### Excerpt to read
Oh, looks like I was wrong about PMs kicking in at ten posts, apologies. 

All I can say to you is that Revenue are very active in this area and will become increasingly so. I'd strongly recommend getting professional advice in this area before claiming, so that you'll have some degree of comfort about your claim.

TBH if your current accountant/tax advisor hasn't the expertise to deal with it for you and been pushing to help you claim a very valuable credit, then you've probably got the wrong accountant.

And for the record I don't work in practice, so I'm not trying to tout for your business. I'd just be concerned that you start claiming a couple of hundred grand p.a. and when Revenue get around to examining your claims, and they will, that you could end up with an awful headache.

EDIT: the reason I said it was a nonsense question is because no 2 companies claims will be alike - R&D would be an area where every case is looked at on its own merits.


----------



## Paddy199 (11 Dec 2012)

Agree with mandlebrot. Get an tax adviser with experience in this area to do the claim. The credit is there for genuine claims - make sure you get it if you are entitled to it.


----------



## T McGibney (12 Dec 2012)

### Recorded information
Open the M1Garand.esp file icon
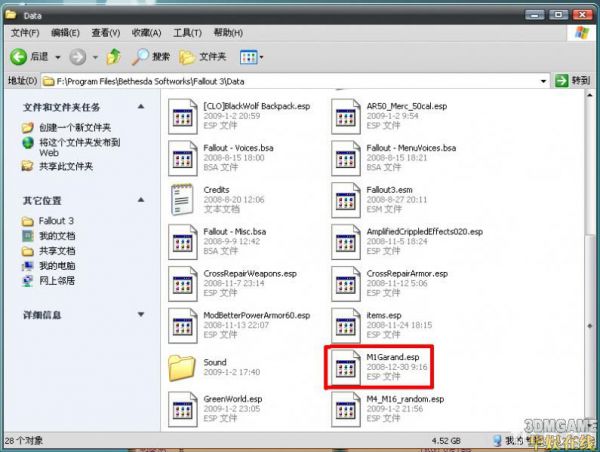Screen dimensions: 600x452 [x=347, y=366]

### Stated goal 1
In the forum thread on R&D tax credit claims, copy the passage starting at "All I can say" and ending at "its own merits.".
### Stated goal 2
Condense the paragraph of the forum thread on R&D tax credit claims that begins "And for the record I don't work in practice" into one or two shorter sentences that keep its main points.
### Stated goal 3
Go on with the forum thread on R&D tax credit claims from the point where it stops.

### Output 1
All I can say to you is that Revenue are very active in this area and will become increasingly so. I'd strongly recommend getting professional advice in this area before claiming, so that you'll have some degree of comfort about your claim.

TBH if your current accountant/tax advisor hasn't the expertise to deal with it for you and been pushing to help you claim a very valuable credit, then you've probably got the wrong accountant.

And for the record I don't work in practice, so I'm not trying to tout for your business. I'd just be concerned that you start claiming a couple of hundred grand p.a. and when Revenue get around to examining your claims, and they will, that you could end up with an awful headache.

EDIT: the reason I said it was a nonsense question is because no 2 companies claims will be alike - R&D would be an area where every case is looked at on its own merits.

### Output 2
I don't work in practice, so I'm not after your business. My worry is that if you claim a couple of hundred grand a year, Revenue will eventually examine those claims and you could be left with a serious headache.

### Output 3
mandelbrot said:


> TBH if your current accountant/tax advisor hasn't the expertise to deal with it for you and been pushing to help you claim a very valuable credit, then you've probably got the wrong accountant.


... or you (and your accountant) may need to engage a specialist consultant to advise, or provide a second opinion, on the R&D credit claim. Even if your accountant is vastly experienced and highly confident on this topic, this is still a prudent option. It will cost a bit, but this should be small in the context of the value of the claim.


----------



## mandelbrot (12 Dec 2012)

T McGibney said:


> ... or you (and your accountant) may need to engage a specialist consultant to advise, or provide a second opinion, on the R&D credit claim. Even if your accountant is vastly experienced and highly confident on this topic, this is still a prudent option. It will cost a bit, but this should be small in the context of the value of the claim.


 
Good point, thanks Tommy - but even if if the accountant doesn't feel competent/confident to compile the claim, they still should be suggesting it to the OP!


----------



## selfassessed (18 Dec 2012)

mandelbrot said:


> My understanding of the area is that there is very little qualifying R&D involved in software development -  developing software doesn't generally involve resolving a technological / scientific uncertainty, advancing the overall knowledge or capability in the field...



I'm sorry, but that's a silly generalisation.  Of course software development does pass the science test in a great many cases and is filled with as much risk and uncertainty as any other development process.

If Google developed a new search engine would you disallow a tax credit claim because it is written in software?

If Ford develops a new engine management system for cars that halves CO2 emissions but uses firmware to do it is that disallowed too?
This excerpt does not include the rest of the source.